[Stored records]

--------------------------------

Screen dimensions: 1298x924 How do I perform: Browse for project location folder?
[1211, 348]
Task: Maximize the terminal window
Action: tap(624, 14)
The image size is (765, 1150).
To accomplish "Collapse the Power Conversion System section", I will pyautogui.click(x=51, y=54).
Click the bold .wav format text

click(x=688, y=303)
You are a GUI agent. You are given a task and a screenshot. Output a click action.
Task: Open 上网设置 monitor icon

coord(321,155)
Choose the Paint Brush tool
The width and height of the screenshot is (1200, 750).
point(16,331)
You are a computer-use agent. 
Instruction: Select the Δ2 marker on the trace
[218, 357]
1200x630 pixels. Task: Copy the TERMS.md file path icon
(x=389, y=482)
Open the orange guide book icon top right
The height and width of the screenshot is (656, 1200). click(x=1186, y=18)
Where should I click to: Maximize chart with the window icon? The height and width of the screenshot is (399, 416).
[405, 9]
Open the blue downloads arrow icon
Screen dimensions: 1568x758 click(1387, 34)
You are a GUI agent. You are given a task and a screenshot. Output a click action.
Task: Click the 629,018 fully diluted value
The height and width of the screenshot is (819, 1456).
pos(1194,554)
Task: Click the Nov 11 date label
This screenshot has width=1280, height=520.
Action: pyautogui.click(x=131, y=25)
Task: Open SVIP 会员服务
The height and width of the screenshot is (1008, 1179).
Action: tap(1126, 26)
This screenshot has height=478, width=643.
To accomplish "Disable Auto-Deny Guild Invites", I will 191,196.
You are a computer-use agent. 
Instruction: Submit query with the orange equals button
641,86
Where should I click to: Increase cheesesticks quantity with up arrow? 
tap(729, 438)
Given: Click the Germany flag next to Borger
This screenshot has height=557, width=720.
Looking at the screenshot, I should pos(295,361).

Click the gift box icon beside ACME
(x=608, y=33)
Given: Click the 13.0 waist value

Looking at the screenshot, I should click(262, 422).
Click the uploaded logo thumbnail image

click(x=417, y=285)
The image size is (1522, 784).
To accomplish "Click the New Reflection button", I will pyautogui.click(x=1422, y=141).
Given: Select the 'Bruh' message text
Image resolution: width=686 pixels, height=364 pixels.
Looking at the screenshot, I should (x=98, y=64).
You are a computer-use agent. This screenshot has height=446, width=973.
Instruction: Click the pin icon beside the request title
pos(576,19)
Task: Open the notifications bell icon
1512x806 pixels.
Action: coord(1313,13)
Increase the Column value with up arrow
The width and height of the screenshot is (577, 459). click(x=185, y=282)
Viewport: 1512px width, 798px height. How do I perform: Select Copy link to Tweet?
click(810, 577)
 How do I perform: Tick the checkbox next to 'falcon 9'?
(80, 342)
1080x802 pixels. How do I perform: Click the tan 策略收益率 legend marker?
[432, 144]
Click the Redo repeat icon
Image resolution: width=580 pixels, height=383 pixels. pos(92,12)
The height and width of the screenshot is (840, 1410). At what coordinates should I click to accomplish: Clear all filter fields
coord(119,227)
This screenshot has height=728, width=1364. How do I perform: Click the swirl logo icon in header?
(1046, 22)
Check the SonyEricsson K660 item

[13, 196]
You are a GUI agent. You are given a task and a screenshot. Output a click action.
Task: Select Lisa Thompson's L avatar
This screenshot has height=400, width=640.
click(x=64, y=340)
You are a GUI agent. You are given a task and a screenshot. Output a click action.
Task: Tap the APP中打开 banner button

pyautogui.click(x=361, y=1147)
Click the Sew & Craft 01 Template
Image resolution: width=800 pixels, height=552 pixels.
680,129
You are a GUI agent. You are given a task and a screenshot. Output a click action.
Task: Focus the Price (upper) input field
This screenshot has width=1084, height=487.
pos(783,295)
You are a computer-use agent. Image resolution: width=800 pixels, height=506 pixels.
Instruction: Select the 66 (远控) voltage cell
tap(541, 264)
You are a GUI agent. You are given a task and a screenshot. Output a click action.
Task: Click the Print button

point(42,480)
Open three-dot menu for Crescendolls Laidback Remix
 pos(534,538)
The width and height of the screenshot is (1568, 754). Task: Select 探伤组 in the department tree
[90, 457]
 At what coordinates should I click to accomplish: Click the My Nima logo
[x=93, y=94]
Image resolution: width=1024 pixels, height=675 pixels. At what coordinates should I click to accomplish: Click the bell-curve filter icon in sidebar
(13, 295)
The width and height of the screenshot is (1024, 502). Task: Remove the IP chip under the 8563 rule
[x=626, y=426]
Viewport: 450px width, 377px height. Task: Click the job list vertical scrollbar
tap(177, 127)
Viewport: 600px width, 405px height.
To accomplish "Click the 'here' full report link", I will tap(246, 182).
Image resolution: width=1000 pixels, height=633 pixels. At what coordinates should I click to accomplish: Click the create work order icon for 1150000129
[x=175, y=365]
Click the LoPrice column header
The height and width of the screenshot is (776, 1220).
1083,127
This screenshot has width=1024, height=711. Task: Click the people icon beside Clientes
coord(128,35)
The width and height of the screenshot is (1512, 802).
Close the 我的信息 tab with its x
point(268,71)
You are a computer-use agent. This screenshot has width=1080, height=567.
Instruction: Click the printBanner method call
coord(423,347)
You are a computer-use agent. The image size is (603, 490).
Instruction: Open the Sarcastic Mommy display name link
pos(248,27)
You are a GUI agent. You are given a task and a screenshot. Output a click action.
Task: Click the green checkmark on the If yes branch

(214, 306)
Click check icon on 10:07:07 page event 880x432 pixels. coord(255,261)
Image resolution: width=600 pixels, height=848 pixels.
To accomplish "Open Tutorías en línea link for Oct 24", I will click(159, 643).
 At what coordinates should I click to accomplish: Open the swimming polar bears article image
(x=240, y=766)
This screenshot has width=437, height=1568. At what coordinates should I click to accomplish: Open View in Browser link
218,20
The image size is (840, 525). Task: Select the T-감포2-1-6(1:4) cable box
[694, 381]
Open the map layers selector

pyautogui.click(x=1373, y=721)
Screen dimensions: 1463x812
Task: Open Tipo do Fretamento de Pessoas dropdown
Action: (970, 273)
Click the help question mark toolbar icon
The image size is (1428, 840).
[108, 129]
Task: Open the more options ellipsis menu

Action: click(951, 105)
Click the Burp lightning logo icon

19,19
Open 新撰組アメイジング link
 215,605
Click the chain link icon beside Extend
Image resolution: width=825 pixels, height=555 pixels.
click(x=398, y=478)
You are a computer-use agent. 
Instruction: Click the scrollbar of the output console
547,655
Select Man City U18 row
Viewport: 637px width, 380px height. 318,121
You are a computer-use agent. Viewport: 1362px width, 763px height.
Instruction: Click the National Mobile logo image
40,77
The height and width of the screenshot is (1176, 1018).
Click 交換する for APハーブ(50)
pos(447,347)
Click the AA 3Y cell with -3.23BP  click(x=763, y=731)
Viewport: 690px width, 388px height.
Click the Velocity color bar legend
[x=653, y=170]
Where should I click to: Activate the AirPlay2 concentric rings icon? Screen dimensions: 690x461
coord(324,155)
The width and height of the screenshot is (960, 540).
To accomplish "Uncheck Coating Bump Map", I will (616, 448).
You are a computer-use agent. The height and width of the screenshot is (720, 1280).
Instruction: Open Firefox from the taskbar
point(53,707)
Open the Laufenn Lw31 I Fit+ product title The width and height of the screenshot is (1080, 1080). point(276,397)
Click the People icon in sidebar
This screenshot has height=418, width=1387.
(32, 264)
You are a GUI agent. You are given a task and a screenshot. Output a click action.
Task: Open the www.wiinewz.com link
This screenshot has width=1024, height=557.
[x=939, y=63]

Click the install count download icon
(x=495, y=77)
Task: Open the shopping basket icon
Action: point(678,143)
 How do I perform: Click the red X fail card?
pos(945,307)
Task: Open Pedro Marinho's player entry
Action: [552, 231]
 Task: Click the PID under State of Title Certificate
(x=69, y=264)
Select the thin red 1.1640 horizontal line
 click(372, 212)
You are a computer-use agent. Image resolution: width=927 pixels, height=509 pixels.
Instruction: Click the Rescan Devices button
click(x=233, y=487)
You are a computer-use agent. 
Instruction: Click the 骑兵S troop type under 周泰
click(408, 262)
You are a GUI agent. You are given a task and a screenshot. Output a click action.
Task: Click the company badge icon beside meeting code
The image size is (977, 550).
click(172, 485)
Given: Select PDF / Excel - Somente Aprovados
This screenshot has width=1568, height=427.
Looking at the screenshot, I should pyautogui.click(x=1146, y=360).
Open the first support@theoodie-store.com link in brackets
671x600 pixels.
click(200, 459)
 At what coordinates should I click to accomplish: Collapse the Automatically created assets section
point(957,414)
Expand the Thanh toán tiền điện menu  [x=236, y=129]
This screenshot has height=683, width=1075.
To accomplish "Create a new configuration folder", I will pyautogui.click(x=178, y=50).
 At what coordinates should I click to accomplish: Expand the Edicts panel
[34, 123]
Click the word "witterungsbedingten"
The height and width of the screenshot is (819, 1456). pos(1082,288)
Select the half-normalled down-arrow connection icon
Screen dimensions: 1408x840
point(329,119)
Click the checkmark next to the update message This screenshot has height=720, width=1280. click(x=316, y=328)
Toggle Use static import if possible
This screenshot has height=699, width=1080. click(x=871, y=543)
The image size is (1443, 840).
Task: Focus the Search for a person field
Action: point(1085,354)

--------------------------------

[WORK ORDER] Pick out every line above that contains the word "message" and copy it.

[RESPONSE]
Given: Select the 'Bruh' message text
Click the checkmark next to the update message This screenshot has height=720, width=1280. click(x=316, y=328)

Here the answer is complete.